(RECORDS PROVIDED begins)

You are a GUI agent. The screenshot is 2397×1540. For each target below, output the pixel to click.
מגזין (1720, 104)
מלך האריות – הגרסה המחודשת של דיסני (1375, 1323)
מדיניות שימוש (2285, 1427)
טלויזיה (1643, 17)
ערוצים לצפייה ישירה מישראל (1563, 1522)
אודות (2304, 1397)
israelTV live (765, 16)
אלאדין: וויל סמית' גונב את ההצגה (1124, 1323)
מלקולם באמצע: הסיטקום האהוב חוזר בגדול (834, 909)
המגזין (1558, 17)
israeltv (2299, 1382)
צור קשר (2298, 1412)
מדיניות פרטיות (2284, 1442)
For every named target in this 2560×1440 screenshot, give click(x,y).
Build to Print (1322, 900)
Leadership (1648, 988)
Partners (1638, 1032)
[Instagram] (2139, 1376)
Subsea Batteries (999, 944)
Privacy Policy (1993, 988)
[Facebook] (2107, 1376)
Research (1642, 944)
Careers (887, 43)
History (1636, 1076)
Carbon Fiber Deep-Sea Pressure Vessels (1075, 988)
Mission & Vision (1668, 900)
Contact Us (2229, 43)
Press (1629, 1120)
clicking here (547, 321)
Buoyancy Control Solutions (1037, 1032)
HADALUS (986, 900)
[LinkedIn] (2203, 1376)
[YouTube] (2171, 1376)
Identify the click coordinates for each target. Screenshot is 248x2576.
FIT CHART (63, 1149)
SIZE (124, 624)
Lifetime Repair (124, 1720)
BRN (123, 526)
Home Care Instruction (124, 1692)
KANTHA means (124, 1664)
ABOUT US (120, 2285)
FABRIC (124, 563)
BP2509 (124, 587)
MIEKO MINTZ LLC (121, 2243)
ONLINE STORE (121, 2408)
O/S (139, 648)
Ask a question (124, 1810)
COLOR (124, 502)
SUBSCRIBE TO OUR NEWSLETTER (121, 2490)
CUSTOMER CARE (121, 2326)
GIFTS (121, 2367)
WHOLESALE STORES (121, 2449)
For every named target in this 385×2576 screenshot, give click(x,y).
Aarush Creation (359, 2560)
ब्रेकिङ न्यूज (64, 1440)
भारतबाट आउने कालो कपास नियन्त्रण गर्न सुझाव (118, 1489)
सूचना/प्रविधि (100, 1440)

(RECORDS PROVIDED ends)

_WORK ORDER_. Your task is to retype the data exactly, with no line missing.

_ANSWER AREA_.
You are a GUI agent. The screenshot is 2397×1540. For each target below, output the pixel to click.
מגזין (1720, 104)
מלך האריות – הגרסה המחודשת של דיסני (1375, 1323)
מדיניות שימוש (2285, 1427)
טלויזיה (1643, 17)
ערוצים לצפייה ישירה מישראל (1563, 1522)
אודות (2304, 1397)
israelTV live (765, 16)
אלאדין: וויל סמית' גונב את ההצגה (1124, 1323)
מלקולם באמצע: הסיטקום האהוב חוזר בגדול (834, 909)
המגזין (1558, 17)
israeltv (2299, 1382)
צור קשר (2298, 1412)
מדיניות פרטיות (2284, 1442)
For every named target in this 2560×1440 screenshot, give click(x,y).
Build to Print (1322, 900)
Leadership (1648, 988)
Partners (1638, 1032)
[Instagram] (2139, 1376)
Subsea Batteries (999, 944)
Privacy Policy (1993, 988)
[Facebook] (2107, 1376)
Research (1642, 944)
Careers (887, 43)
History (1636, 1076)
Carbon Fiber Deep-Sea Pressure Vessels (1075, 988)
Mission & Vision (1668, 900)
Contact Us (2229, 43)
Press (1629, 1120)
clicking here (547, 321)
Buoyancy Control Solutions (1037, 1032)
HADALUS (986, 900)
[LinkedIn] (2203, 1376)
[YouTube] (2171, 1376)
Identify the click coordinates for each target. Screenshot is 248x2576.
FIT CHART (63, 1149)
SIZE (124, 624)
Lifetime Repair (124, 1720)
BRN (123, 526)
Home Care Instruction (124, 1692)
KANTHA means (124, 1664)
ABOUT US (120, 2285)
FABRIC (124, 563)
BP2509 (124, 587)
MIEKO MINTZ LLC (121, 2243)
ONLINE STORE (121, 2408)
O/S (139, 648)
Ask a question (124, 1810)
COLOR (124, 502)
SUBSCRIBE TO OUR NEWSLETTER (121, 2490)
CUSTOMER CARE (121, 2326)
GIFTS (121, 2367)
WHOLESALE STORES (121, 2449)
For every named target in this 385×2576 screenshot, give click(x,y).
Aarush Creation (359, 2560)
ब्रेकिङ न्यूज (64, 1440)
भारतबाट आउने कालो कपास नियन्त्रण गर्न सुझाव (118, 1489)
सूचना/प्रविधि (100, 1440)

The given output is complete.